Babası, "Bir gün gelir de oğlum benim gibi bir âlim olur" umuduyla kitaplarını kıskançlıkla muhafaza etmişti. Oysa kitaplar, evdeki tozlu raflarda onu bekliyordu. Ancak İn’am Hoca kitaplarla hiç ilgili değildi. Babasının vefatından sonra Arapça ilmini okumak istemedi ve müteahhitliğe başladı. O sıralarda 35 yaşlarında, yaşını başını almış, çoluk-çocuk sahibi bir iş adamıydı. İş icabı da Erzurum Tren Garı inşaatını almıştı. Başında fötr, elinde baston olduğu halde işinin başında bekliyor, sağa-sola bir koşuşturmaca içinde inşaat işine devam ediyordu.
Bir gün çay içmek amacıyla İstasyona yakın bir parkta otururken yanı başındaki masada oturan bir kişi İn’am Hocayı arkadaşına göstererek konuşmaya başladı. Adam İn’am Hocayı ve babasını iyi tanıyormuş. Onlar konuşurken İn’am Hoca da kulak misafiri olmuştu. Adam arkadaşına diyor ki:
"Şu masada oturan fötrlü adamı görüyor musun?" Arkadaşı "Evet görüyorum. O kim ki?" demiş. Adam şöyle konuşmuş: "Ona Hafız Molla İn’am derler. Şeytan bu adamın babasıyla çok uğraştı; ama ondan hiç intikam alamadı. 80 yıllık hayatı boyunca peşine düştü, ama nafile… Onun babası büyük bir âlimdi ve hep Allah'ın yolunda kaldı. Fakat şeytan, babasından alamadığı intikamını bu kez onun oğlundan almaya çalışıyor. Şeytan tam onun sırtına binmiş onu sağa-sola kamçılıyor. Adam hafız olduğu halde Kur'an'dan bihaber bir hayat yaşıyor."

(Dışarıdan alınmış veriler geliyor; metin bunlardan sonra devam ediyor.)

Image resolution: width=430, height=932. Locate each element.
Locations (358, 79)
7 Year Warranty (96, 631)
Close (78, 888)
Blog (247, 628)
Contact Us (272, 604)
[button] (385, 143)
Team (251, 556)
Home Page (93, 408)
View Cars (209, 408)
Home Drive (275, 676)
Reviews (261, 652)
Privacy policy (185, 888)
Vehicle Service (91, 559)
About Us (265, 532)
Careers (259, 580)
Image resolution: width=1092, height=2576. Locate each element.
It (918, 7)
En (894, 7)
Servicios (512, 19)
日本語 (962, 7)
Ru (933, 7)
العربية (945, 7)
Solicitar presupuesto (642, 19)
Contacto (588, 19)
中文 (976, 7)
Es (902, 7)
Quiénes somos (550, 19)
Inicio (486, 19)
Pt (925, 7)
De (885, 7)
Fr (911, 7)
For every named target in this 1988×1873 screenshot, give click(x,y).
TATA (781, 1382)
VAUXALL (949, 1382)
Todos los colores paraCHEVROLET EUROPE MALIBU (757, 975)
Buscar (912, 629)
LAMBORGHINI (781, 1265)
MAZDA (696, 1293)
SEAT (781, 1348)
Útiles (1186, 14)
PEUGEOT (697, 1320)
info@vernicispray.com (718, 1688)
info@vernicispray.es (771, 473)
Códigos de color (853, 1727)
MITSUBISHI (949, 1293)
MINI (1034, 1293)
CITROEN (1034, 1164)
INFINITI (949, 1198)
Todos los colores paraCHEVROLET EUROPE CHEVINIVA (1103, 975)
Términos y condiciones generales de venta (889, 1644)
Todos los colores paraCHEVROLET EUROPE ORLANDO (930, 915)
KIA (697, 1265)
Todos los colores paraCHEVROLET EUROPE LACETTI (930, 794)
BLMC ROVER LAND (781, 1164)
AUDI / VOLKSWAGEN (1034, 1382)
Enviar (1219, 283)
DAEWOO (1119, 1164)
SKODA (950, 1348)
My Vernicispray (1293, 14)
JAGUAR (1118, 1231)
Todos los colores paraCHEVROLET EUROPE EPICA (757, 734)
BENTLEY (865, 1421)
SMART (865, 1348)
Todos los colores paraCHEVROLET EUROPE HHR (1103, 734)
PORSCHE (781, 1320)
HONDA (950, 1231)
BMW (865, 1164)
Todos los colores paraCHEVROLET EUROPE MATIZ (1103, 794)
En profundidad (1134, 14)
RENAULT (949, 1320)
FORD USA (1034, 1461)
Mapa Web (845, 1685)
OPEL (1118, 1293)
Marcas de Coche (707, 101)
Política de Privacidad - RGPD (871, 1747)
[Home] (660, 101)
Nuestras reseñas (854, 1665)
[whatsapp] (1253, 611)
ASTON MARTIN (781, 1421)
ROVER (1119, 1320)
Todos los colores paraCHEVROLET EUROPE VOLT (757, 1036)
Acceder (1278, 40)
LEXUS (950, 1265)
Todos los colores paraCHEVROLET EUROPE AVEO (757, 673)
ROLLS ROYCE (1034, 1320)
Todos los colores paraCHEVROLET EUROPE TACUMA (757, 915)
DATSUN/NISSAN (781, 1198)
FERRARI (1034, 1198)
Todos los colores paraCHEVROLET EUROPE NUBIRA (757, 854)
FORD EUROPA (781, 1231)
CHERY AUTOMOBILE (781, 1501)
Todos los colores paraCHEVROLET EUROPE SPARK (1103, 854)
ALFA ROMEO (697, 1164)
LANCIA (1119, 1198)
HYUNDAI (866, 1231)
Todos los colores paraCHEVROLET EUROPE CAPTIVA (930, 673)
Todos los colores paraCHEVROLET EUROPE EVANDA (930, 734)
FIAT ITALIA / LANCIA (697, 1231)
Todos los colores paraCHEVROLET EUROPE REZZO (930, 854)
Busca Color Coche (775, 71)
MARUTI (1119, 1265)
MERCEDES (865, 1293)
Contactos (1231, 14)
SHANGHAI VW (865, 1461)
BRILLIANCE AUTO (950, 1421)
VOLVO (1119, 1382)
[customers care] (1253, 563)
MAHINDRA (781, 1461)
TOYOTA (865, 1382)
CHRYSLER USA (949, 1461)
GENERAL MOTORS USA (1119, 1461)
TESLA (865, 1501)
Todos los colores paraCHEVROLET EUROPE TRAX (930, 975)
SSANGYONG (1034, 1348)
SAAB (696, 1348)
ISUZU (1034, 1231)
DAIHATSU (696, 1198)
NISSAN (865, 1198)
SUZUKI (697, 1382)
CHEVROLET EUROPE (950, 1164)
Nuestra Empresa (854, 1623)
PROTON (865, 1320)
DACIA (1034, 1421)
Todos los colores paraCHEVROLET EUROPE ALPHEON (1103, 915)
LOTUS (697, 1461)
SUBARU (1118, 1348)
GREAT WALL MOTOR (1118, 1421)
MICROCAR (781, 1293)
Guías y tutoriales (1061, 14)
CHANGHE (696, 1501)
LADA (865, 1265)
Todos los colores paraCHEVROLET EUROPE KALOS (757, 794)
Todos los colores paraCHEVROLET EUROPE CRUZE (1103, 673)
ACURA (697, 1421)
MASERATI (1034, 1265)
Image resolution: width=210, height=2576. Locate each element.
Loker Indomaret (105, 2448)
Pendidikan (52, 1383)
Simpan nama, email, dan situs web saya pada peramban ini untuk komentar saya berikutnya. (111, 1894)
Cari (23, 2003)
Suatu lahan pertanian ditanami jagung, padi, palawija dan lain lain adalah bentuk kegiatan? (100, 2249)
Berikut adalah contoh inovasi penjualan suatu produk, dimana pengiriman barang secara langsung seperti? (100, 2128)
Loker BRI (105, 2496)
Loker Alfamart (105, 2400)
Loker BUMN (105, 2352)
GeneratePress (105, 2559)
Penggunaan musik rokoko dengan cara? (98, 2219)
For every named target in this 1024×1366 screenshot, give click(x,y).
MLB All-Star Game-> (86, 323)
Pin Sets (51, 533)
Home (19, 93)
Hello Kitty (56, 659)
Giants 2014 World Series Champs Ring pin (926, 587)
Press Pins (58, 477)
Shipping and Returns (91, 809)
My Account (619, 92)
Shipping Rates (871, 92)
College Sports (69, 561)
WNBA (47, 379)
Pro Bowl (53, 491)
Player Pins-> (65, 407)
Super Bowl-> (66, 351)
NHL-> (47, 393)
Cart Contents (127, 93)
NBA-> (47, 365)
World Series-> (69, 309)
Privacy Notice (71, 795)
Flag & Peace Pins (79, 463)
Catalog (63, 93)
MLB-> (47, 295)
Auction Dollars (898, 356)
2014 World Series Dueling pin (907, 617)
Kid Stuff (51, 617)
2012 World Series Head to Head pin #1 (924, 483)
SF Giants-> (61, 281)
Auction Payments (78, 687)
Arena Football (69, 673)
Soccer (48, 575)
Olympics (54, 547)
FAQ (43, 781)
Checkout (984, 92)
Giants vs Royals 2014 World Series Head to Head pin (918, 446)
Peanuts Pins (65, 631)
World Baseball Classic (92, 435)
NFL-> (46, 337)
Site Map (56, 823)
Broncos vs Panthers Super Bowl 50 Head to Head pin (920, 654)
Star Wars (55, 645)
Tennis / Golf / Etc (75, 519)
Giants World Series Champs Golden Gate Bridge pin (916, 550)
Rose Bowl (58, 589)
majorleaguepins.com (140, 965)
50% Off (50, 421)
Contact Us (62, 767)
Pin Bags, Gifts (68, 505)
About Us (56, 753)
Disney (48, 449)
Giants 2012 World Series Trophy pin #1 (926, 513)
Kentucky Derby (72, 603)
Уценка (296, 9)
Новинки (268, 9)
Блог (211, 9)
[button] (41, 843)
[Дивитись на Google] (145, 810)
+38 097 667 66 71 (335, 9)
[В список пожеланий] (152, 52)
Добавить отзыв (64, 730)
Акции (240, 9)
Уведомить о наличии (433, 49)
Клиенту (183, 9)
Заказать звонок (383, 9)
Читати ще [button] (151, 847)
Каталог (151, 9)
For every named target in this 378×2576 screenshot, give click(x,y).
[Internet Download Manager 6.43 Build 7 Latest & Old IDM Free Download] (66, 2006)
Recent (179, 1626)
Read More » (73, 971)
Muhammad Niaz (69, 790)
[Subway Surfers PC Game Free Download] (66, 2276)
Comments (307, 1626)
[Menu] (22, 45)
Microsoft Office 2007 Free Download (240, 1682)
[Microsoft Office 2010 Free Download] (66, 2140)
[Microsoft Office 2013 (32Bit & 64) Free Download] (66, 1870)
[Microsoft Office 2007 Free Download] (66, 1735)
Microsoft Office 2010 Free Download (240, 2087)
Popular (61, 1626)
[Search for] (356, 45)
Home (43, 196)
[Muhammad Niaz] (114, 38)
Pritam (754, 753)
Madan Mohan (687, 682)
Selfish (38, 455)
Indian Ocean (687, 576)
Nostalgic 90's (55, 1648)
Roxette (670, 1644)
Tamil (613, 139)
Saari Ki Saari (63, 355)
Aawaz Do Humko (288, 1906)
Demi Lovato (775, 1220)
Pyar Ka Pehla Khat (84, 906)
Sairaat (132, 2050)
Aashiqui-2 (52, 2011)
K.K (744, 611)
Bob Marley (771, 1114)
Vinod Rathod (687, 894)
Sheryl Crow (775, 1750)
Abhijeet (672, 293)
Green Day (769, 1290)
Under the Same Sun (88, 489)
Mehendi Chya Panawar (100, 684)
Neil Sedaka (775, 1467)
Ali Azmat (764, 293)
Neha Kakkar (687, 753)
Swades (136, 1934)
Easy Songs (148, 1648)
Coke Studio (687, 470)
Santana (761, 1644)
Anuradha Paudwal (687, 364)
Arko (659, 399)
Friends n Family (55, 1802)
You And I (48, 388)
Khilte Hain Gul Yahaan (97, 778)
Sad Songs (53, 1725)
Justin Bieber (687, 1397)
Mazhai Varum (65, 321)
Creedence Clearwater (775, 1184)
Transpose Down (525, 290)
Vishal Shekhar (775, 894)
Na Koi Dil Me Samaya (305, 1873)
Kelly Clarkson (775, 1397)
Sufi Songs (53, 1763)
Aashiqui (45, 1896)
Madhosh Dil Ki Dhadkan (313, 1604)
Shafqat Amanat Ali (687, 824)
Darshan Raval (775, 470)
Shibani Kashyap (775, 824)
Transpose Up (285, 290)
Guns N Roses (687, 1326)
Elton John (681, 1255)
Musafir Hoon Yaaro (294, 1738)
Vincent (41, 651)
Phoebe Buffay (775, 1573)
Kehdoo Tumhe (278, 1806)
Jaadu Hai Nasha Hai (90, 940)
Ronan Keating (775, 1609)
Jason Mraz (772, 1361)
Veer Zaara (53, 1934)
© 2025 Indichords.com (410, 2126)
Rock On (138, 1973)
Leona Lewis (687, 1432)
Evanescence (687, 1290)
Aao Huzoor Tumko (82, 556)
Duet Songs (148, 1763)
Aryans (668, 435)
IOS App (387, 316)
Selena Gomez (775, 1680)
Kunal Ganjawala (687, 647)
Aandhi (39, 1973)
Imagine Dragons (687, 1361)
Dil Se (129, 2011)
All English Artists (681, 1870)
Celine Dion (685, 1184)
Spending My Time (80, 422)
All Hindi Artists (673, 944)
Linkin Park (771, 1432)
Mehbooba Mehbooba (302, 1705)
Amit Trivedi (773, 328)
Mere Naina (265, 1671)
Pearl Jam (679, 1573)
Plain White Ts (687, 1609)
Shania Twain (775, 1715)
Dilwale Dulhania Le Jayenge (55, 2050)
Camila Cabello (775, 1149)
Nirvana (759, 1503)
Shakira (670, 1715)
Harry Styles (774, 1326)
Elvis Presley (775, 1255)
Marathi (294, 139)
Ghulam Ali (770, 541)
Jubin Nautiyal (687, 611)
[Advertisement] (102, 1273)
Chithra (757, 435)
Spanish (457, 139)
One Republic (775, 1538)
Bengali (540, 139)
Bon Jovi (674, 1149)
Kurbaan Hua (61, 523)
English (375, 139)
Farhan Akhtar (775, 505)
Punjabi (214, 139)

İn’am Hoca bütün bunları dinledikten sonra, bu konuşmayı yapan adamın kim olduğunu sormadan oradan hemen uzaklaşıyor ve eve dönüyor. O akşam ciddi manada tereddütler yaşıyor, sonunda kararını veriyor: "Madem böyle, rahmetli babamın dediklerini yapacağım ve Şeytan hiçbir zaman benden intikam alamayacak. Ben hem babamın intikamını hem de kendi intikamımı ondan alacağım. Yarın öbür gün bir Hocaya gidip ders alacağım ve bu işi bırakacağım."
Sabah olur olmaz ilk yaptığı iş, inşaatı bir arkadaşına devretmek oldu. Ardından Erzurum Müftüsü Sakıp Efendinin yanına gidip ders okumaya başladı. Hem hafız hem de hevesli olduğu için kısa zamanda mesafe aldı. Ve ilk etapta 1944'lerde Kurşunlu camisine imam olarak atandı.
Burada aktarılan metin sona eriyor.